What if one of the futures coming after our miracle of the Internet and the madness of our economics is a model of living and investing we last saw about a hundred years ago?

Just change the names, technologies du jour, and consider:

  1. The world is effectively unknowable – At the beginning of the 20th Century, the vastness of the world was beyond the reach of most people. Sure, they got info about it, but the content was infrequent, often indirect, and many times anecdotal. It would be fair to say that most folks ended each day knowing and believing what they’d started their days knowing and believing. In 2009, it’s not all that much different. We have infinite access to the world as rendered via the Internet, but the content we gain comes with a loss of confidence and veracity. We see and hear more, but know less (generally speaking)
  2. Communities are of paramount importance – This statement has been true for thousands of years, not just a hundred. We base our beliefs and lifestyle/purchase decisions on the counsel and judgments of those whom we know, trust, and value. Folks in the early 1900s were "members" of wide-ranging groups (organized religions, for instance), but the reality of that involvement was defined by very specific and focused involvement in a particular institution. Civility required that men doff their hats in the presence of women, but that wasn’t the same thing as acknowledging active membership in the same club (i.e. it was no different than "friending" someone on Facebook today)
  3. All business is local – Most commerce in the early 1900s was local…products and services were offered within (and limited to) reasonably nearby geographies. Production and consumption were integrated into mutually-supporting networks, even as the manufacture of certain complex or expensive products was being centralized (like light bulbs and cars). Most of the institutions on which society depended — banks, insurance, social services — were local, as was most of the food production and entertainment (people played music more than they listened to it, for instance)

OK, it’s with that third point that my theory falls apart. 

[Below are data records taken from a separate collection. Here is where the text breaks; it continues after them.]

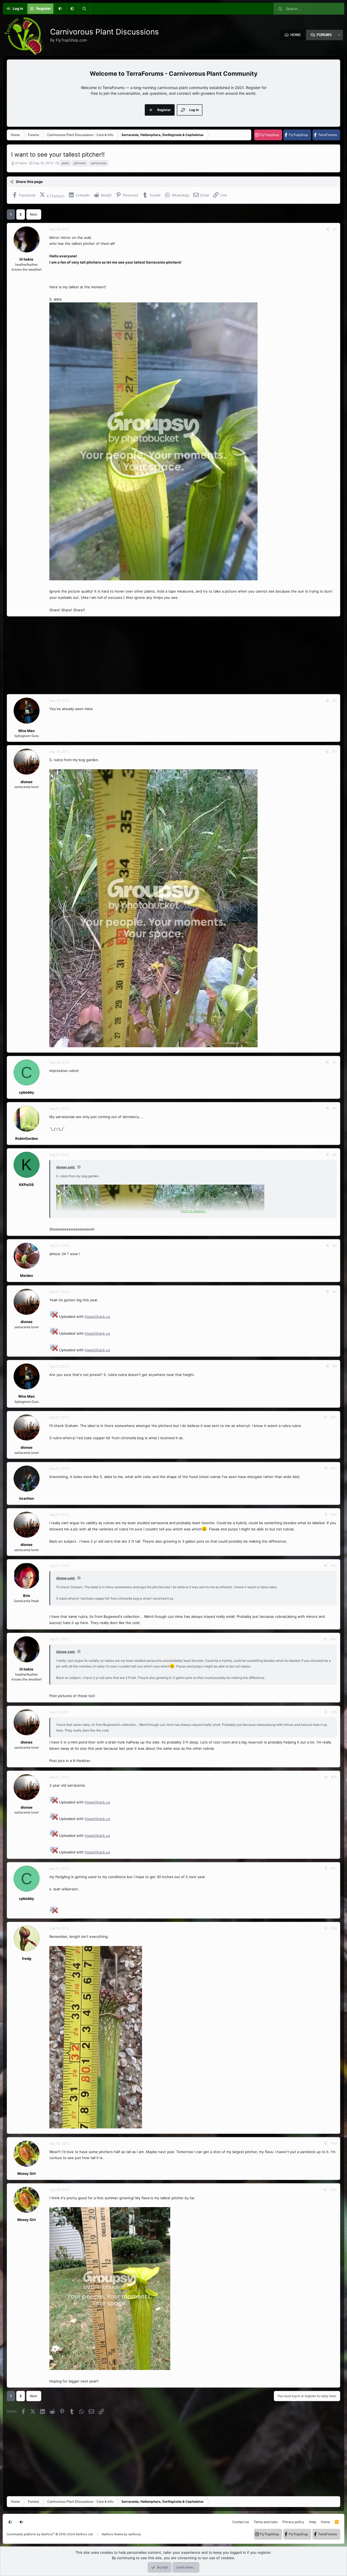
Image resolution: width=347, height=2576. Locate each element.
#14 (334, 1639)
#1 (335, 229)
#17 (334, 1868)
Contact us (240, 2522)
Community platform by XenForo (50, 2534)
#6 (335, 1155)
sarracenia (99, 163)
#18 (334, 1928)
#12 (334, 1514)
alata (65, 163)
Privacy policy (293, 2522)
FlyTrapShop (269, 135)
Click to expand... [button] (194, 1211)
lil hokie (21, 163)
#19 (334, 2143)
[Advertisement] (169, 655)
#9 (335, 1366)
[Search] (84, 9)
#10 (334, 1417)
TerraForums (327, 135)
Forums (324, 35)
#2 (335, 700)
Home (295, 35)
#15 (334, 1712)
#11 (334, 1468)
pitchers (80, 163)
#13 (334, 1566)
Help (312, 2522)
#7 (335, 1245)
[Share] (327, 229)
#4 (334, 1062)
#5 (335, 1108)
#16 (334, 1777)
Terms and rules (266, 2522)
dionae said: (65, 1167)
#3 (334, 751)
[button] (72, 9)
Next (33, 214)
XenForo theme (112, 2534)
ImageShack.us (97, 1316)
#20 (333, 2190)
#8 (335, 1292)
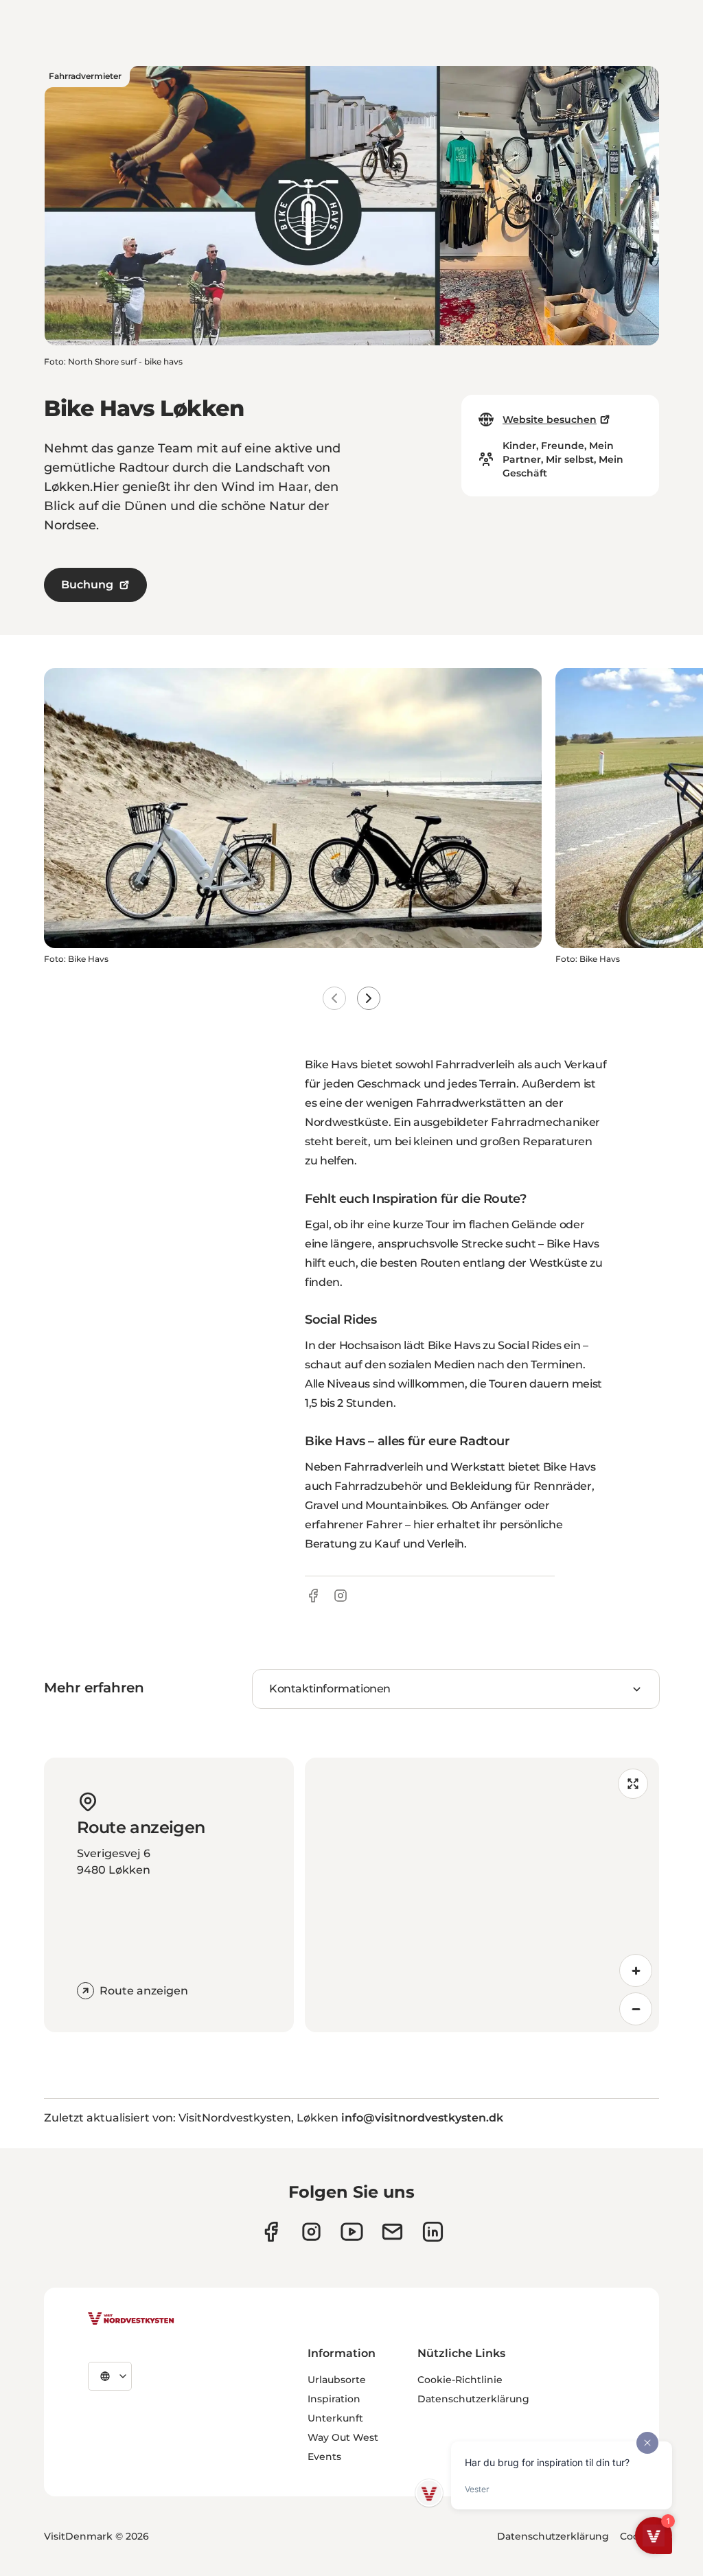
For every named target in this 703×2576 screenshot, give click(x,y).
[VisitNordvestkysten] (131, 2319)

Little of what we rely upon today is local; in fact, commerce and our institutions are global. Manufacturing is outsourced to distance lands. Banks lend to people they don’t know. Insurance risks are spread out among strangers who don’t even know they have a shared involvement. Energy is produced in far-away plants, using fuels from even more distant sources. Pollution is spread out all over the planet. 

We celebrate this as progress toward the future.

But perhaps our global institutions (and our descriptions/affection for them) are getting too far detached from the local reality of our lives? Maybe the real future is in recognizing the presence and relevance of the past?

Think about it. We have numerous crises these days — financial, environmental, social — and the problems all seem to stem from the enormity of the enterprises and their impacts on our lives. Yet the solutions all seem to be local, or at least the crises reveal our interests to be so. 

  • Who needs lower-priced retail if it means destroying our local communities?
  • What good is energy production if it destroys the environment in which we raise our kids?
  • How does connecting with people in distant lands affect our regard and help for the people who live next door? 

It’s as if the answers we turn to in these times of need are the same qualities upon which we’ve relied for a long, long time. Close is better than far away. Authenticity is better than anonymity. We can’t fix there unless we understand and support here.

In other words, maybe our lives (and our businesses in particular) are not only supposed to be local, but never stopped being so?

Maybe my theory doesn’t fall apart after all? 

Imagine a future in which the Internet enabled a more holistic, unified approach to our lives, in which our roles as consumers and citizens weren’t separate? 

  • We’d spend lots more time reaffirming our communities, most of which would be geographiclly local
  • The stuff we bought would be made locally (when possible), as would the energy we used
  • Commerce that required shipping or other transit costs would be analyzed in terms of how it impacted our environment
  • Banks would lend to neighbors, and insurance companies would go back to their roots as mutuals, and help neighbors protect one another
  • We could invest in companies next door (i.e. implement the micro-lending model). 

The anonymity and lack of accountability inherent in the very premise of global institutions would give way to sustainable local (and individually-based) enterprises. 

I’m just pondering whether we ever "recover" from the current malaise, or if we instead emerge into a new — though perhaps familiar — new state for our world. 

Crazy thinking for a Friday afternoon. It’s what dim bulbs do.